**SHORT TASK**
Swap "midpoint" for "center point" everywhere it appears in the records below, and reproduce all the lines with nothing else changed.

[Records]
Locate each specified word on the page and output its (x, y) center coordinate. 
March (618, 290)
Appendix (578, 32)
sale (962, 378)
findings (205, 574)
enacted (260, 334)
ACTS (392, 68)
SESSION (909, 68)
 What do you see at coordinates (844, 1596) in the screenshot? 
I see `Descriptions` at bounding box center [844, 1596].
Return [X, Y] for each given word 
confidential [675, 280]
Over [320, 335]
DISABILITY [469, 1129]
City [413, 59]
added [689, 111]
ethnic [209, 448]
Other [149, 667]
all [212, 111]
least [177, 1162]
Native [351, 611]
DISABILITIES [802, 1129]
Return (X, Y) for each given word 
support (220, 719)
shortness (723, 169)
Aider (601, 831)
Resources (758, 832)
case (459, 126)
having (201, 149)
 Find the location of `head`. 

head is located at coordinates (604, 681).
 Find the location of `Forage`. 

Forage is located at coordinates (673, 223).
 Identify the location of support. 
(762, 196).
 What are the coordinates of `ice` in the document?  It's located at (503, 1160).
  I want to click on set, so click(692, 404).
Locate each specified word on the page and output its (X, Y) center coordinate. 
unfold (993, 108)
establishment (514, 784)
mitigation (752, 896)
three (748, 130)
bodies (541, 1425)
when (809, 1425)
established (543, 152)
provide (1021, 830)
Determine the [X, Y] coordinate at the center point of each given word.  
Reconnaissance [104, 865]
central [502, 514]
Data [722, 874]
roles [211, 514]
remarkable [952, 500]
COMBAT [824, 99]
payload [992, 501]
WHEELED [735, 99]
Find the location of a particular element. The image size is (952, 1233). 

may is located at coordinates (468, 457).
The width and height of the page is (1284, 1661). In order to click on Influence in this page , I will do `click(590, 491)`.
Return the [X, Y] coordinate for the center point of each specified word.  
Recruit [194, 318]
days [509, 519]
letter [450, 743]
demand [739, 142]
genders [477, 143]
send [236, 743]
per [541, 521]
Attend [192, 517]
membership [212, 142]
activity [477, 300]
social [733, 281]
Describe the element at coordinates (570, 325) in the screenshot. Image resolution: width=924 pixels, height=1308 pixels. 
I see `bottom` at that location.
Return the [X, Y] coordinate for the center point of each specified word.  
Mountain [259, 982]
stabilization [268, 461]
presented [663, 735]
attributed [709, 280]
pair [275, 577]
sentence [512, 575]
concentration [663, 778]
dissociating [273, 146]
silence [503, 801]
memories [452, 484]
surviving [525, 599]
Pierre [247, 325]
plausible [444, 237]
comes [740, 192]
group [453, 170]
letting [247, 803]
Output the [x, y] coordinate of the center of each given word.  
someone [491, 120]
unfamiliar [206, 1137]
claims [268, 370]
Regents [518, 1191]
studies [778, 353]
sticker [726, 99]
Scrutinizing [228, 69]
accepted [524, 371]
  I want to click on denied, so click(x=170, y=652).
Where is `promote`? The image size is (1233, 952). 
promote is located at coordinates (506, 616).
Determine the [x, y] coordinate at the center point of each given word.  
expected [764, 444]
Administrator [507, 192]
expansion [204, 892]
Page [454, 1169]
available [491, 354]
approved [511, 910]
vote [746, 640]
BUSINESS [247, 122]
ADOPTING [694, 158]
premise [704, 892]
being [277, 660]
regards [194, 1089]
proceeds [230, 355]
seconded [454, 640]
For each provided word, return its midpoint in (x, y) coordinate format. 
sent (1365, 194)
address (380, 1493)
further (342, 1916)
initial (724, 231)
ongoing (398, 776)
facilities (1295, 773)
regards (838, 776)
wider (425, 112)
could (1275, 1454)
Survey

**WRITTEN ANSWER**
Locate each specified word on the page and output its (x, y) center coordinate. 
March (618, 290)
Appendix (578, 32)
sale (962, 378)
findings (205, 574)
enacted (260, 334)
ACTS (392, 68)
SESSION (909, 68)
 What do you see at coordinates (844, 1596) in the screenshot? 
I see `Descriptions` at bounding box center [844, 1596].
Return [X, Y] for each given word 
confidential [675, 280]
Over [320, 335]
DISABILITY [469, 1129]
City [413, 59]
added [689, 111]
ethnic [209, 448]
Other [149, 667]
all [212, 111]
least [177, 1162]
Native [351, 611]
DISABILITIES [802, 1129]
Return (X, Y) for each given word 
support (220, 719)
shortness (723, 169)
Aider (601, 831)
Resources (758, 832)
case (459, 126)
having (201, 149)
 Find the location of `head`. 

head is located at coordinates (604, 681).
 Find the location of `Forage`. 

Forage is located at coordinates (673, 223).
 Identify the location of support. 
(762, 196).
 What are the coordinates of `ice` in the document?  It's located at (503, 1160).
  I want to click on set, so click(692, 404).
Locate each specified word on the page and output its (X, Y) center coordinate. 
unfold (993, 108)
establishment (514, 784)
mitigation (752, 896)
three (748, 130)
bodies (541, 1425)
when (809, 1425)
established (543, 152)
provide (1021, 830)
Determine the [X, Y] coordinate at the center point of each given word.  
Reconnaissance [104, 865]
central [502, 514]
Data [722, 874]
roles [211, 514]
remarkable [952, 500]
COMBAT [824, 99]
payload [992, 501]
WHEELED [735, 99]
Find the location of a particular element. The image size is (952, 1233). 

may is located at coordinates (468, 457).
The width and height of the page is (1284, 1661). In order to click on Influence in this page , I will do `click(590, 491)`.
Return the [X, Y] coordinate for the center point of each specified word.  
Recruit [194, 318]
days [509, 519]
letter [450, 743]
demand [739, 142]
genders [477, 143]
send [236, 743]
per [541, 521]
Attend [192, 517]
membership [212, 142]
activity [477, 300]
social [733, 281]
Describe the element at coordinates (570, 325) in the screenshot. Image resolution: width=924 pixels, height=1308 pixels. 
I see `bottom` at that location.
Return the [X, Y] coordinate for the center point of each specified word.  
Mountain [259, 982]
stabilization [268, 461]
presented [663, 735]
attributed [709, 280]
pair [275, 577]
sentence [512, 575]
concentration [663, 778]
dissociating [273, 146]
silence [503, 801]
memories [452, 484]
surviving [525, 599]
Pierre [247, 325]
plausible [444, 237]
comes [740, 192]
group [453, 170]
letting [247, 803]
Output the [x, y] coordinate of the center of each given word.  
someone [491, 120]
unfamiliar [206, 1137]
claims [268, 370]
Regents [518, 1191]
studies [778, 353]
sticker [726, 99]
Scrutinizing [228, 69]
accepted [524, 371]
  I want to click on denied, so click(x=170, y=652).
Where is `promote`? The image size is (1233, 952). 
promote is located at coordinates (506, 616).
Determine the [x, y] coordinate at the center point of each given word.  
expected [764, 444]
Administrator [507, 192]
expansion [204, 892]
Page [454, 1169]
available [491, 354]
approved [511, 910]
vote [746, 640]
BUSINESS [247, 122]
ADOPTING [694, 158]
premise [704, 892]
being [277, 660]
regards [194, 1089]
proceeds [230, 355]
seconded [454, 640]
For each provided word, return its center point in (x, y) coordinate format. 
sent (1365, 194)
address (380, 1493)
further (342, 1916)
initial (724, 231)
ongoing (398, 776)
facilities (1295, 773)
regards (838, 776)
wider (425, 112)
could (1275, 1454)
Survey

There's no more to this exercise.